Three checkpoints are available under Apache-2.0: a pretrained base, a Self-Corrective Alignment (SCA) variant called dots.tts-soar optimized for zero-shot fidelity, and a MeanFlow-distilled variant called dots.tts-mf that fuses classifier-free guidance into the student network for low-latency inference at 2-4 NFE. I benchmarked the latter two on the same Strix Halo machine I’ve been using for my local TTS comparison series.

#Setup

The repo provides a standard pyproject.toml with a constraints file for pinned versions. The install is clean:

git clone https://github.com/rednote-hilab/dots.tts.git ~/Code/dots.tts
cd ~/Code/dots.tts
uv venv --python 3.12 .venv
source .venv/bin/activate
uv pip install -e . -c constraints/recommended.txt

This pulls PyTorch 2.8, transformers 4.57, and the full dependency tree including librosa, WeTextProcessing, and the lingua language detector. Total install is about 1.2 GB of wheels.
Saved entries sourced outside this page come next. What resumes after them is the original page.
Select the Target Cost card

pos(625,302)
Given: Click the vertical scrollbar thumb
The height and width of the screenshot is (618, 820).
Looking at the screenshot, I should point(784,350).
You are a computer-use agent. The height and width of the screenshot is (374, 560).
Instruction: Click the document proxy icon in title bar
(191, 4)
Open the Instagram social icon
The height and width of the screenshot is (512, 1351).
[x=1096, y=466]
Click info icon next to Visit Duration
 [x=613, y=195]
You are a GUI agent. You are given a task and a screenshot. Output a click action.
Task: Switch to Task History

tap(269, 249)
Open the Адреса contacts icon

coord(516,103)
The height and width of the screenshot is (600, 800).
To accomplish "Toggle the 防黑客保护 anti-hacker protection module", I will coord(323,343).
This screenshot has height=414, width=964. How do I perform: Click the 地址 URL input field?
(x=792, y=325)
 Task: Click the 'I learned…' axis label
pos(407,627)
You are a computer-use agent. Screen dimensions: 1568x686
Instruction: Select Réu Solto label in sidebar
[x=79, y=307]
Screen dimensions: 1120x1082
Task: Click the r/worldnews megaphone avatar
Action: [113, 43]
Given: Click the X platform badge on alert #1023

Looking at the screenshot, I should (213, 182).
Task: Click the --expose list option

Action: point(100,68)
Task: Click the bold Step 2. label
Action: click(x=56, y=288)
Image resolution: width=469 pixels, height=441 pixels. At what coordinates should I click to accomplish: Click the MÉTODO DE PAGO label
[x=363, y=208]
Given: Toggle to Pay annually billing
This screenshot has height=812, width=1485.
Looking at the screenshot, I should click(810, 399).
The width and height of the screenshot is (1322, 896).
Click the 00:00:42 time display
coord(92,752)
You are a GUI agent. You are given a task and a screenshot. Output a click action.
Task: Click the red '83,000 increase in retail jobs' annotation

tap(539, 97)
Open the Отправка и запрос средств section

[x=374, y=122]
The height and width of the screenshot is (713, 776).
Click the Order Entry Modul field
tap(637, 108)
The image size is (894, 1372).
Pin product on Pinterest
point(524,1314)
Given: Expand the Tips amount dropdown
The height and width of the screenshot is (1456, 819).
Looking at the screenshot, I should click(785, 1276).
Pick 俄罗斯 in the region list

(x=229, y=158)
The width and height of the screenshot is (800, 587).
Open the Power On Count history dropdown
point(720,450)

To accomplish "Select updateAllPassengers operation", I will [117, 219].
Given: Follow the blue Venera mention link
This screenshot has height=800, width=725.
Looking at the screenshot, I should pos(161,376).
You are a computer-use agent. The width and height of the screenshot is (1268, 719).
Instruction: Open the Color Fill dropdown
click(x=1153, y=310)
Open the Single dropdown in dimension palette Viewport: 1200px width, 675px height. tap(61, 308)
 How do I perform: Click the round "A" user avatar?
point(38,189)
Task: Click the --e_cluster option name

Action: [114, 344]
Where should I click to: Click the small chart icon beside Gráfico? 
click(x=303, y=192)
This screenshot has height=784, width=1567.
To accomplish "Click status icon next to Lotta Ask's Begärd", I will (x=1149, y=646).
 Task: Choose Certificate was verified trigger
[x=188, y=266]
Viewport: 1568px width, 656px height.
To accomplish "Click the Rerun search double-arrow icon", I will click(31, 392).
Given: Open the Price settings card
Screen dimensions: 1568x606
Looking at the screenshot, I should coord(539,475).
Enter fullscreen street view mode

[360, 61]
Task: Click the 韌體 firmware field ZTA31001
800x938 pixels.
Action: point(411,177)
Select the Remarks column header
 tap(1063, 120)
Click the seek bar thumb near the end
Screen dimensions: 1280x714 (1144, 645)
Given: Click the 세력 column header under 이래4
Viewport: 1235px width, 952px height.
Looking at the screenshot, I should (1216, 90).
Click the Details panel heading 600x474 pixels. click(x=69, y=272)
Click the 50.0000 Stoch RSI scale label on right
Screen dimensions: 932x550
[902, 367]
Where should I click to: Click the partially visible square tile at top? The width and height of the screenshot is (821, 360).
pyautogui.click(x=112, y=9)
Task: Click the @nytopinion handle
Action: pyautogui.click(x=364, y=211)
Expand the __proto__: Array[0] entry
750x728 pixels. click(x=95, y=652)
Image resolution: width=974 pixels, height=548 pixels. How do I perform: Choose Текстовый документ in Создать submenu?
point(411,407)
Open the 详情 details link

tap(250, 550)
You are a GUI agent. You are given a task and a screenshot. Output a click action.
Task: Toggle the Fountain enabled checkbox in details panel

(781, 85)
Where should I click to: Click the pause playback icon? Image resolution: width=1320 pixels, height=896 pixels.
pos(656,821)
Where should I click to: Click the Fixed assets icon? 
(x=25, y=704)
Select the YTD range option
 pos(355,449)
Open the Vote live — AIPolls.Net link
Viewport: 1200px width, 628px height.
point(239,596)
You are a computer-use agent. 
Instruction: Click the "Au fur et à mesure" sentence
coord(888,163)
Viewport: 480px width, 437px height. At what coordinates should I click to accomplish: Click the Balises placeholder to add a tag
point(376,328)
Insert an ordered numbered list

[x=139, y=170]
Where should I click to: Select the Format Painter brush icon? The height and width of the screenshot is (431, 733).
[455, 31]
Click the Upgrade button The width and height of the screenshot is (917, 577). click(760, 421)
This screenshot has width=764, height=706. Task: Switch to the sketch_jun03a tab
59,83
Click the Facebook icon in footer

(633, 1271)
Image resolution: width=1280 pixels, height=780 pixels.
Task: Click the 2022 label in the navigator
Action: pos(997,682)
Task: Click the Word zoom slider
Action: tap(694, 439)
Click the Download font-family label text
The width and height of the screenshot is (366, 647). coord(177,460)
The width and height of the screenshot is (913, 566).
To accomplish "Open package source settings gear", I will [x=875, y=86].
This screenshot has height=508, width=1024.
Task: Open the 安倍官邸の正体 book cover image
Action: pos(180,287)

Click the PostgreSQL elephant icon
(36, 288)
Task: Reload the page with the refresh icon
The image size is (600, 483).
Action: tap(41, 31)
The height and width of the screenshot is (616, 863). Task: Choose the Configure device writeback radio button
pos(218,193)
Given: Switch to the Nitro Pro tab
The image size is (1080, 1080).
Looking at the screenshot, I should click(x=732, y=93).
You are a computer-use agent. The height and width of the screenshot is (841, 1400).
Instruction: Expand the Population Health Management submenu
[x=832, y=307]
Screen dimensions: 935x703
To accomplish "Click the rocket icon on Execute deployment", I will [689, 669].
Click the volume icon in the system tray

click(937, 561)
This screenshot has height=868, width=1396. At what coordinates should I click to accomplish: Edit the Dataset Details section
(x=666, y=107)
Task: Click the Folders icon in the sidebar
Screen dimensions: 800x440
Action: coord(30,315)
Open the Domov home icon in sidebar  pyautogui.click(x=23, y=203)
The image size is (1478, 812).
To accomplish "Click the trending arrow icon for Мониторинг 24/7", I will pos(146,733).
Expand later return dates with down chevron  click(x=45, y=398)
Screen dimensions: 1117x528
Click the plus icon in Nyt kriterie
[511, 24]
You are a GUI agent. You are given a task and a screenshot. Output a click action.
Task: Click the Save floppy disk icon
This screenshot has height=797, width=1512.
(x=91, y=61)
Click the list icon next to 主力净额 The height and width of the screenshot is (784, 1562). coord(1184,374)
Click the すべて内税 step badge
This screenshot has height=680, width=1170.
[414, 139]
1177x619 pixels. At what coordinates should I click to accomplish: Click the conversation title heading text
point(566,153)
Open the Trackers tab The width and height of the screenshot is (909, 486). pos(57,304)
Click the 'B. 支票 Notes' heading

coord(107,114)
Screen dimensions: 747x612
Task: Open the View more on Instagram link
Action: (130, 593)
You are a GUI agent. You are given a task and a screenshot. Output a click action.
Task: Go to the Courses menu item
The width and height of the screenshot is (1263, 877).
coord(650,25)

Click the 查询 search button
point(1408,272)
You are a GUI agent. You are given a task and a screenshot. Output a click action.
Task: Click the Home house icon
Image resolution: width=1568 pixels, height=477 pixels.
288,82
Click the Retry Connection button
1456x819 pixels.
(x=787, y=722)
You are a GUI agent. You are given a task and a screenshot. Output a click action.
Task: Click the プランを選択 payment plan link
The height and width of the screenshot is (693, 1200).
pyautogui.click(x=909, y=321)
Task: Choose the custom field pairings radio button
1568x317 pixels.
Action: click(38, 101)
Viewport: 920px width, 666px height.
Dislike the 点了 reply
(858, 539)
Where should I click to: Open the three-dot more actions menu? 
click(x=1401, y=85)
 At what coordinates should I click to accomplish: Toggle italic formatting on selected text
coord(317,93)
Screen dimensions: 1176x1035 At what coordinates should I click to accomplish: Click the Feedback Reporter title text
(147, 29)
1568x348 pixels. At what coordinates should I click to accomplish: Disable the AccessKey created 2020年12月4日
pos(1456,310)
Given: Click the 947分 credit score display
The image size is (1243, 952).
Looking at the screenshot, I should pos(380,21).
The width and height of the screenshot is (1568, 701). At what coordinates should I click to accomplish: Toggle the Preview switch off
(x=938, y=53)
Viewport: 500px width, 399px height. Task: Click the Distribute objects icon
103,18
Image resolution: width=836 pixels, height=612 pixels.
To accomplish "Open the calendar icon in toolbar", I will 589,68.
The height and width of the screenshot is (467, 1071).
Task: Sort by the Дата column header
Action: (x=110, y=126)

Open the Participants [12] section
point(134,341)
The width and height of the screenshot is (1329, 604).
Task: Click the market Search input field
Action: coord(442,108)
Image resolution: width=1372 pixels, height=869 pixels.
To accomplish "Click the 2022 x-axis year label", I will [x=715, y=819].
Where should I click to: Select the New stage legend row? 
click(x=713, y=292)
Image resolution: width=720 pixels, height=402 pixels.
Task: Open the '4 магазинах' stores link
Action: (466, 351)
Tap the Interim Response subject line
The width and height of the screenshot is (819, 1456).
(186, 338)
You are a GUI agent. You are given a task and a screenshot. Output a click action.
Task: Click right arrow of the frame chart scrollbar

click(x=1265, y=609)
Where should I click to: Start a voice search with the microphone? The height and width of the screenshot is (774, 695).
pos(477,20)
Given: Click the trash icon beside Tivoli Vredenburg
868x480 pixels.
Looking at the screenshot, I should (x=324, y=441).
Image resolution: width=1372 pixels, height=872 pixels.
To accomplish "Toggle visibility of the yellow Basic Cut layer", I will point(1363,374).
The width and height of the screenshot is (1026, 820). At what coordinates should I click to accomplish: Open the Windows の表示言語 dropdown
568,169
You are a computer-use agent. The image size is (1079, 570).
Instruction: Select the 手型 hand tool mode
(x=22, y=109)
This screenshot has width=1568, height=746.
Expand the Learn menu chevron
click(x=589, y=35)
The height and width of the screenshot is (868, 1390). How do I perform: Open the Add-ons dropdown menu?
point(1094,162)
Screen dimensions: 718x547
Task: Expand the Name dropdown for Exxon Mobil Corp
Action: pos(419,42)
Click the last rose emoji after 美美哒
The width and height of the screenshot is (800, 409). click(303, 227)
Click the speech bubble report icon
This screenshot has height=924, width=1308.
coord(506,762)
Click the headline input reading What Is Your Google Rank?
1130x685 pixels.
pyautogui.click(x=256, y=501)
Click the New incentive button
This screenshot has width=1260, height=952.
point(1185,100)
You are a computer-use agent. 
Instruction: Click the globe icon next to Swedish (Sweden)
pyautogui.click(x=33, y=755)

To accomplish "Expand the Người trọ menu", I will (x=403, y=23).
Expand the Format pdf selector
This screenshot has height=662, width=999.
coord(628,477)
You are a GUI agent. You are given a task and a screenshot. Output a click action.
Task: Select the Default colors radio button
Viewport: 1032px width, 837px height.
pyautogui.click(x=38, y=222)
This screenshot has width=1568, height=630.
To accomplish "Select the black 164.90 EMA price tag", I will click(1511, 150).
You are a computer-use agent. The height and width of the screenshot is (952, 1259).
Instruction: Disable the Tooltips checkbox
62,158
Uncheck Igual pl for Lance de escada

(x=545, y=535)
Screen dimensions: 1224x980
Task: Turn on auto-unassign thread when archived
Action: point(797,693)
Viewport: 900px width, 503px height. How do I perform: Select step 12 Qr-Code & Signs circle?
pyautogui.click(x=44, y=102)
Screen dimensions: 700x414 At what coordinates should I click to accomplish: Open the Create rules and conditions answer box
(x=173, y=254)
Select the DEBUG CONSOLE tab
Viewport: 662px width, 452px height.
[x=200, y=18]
The runtime auto-detects CUDA if available. On this machine it landed on the RTX 4070 Super (11.6 GB VRAM), which matters because dots.tts in float32 with voice conditioning eats roughly 10-11 GB during generation. The Radeon 8060S was not used for these runs.

Model weights download from HuggingFace on first run. Each checkpoint is about 8.8 GB (the full 2B model in safetensors format, plus the AudioVAE, speaker encoder, and tokenizer). Subsequent runs load from the HF cache in about 15 seconds.

#Benchmark Method

Same methodology as the MOSS-TTS, Echo-TTS, and DramaBox benchmarks: three text lengths, 1 warmup run per prompt, 3 measured runs, JSON + WAV artifacts. Voice cloning enabled using a reference audio clip (x-vector-only mode, no prompt transcript).

I wrote a benchmark script (scripts/benchmark_dots_tts.py) that calls the DotsTtsRuntime Python API directly, matching the CLI’s default parameters: guidance_scale=1.2, speaker_scale=1.5, ode_method=euler.

Two configurations:

dots.tts-soar at num_steps=10 (quality-oriented, standard flow-matching)
dots.tts-mf at num_steps=4 (MeanFlow distilled, guidance fused into student)

Both ran with 16 threads, float32 precision, on the RTX 4070 Super.

#dots.tts-soar (10 Steps)

Text	Gen Time	Audio Duration	RTF
Short (58 chars)	2.40s	3.63s	0.66
Medium (211 chars)	10.52s	11.04s	0.95
Long (338 chars)	25.82s	18.67s	1.38

Short text is well under real-time. Medium is on the edge at RTF 0.95. Long text crosses over at RTF 1.38, taking about 26 seconds to generate 19 seconds of audio.

The generation time scaling is interesting. dots.tts is autoregressive, so each audio patch requires a full LLM forward pass plus a multi-step flow-matching decode. Longer text produces more audio patches, and unlike diffusion-based models where generation time is constant, here it grows roughly linearly with output length. The per-patch cost also increases as the KV cache grows, which explains why RTF gets worse on longer prompts rather than improving.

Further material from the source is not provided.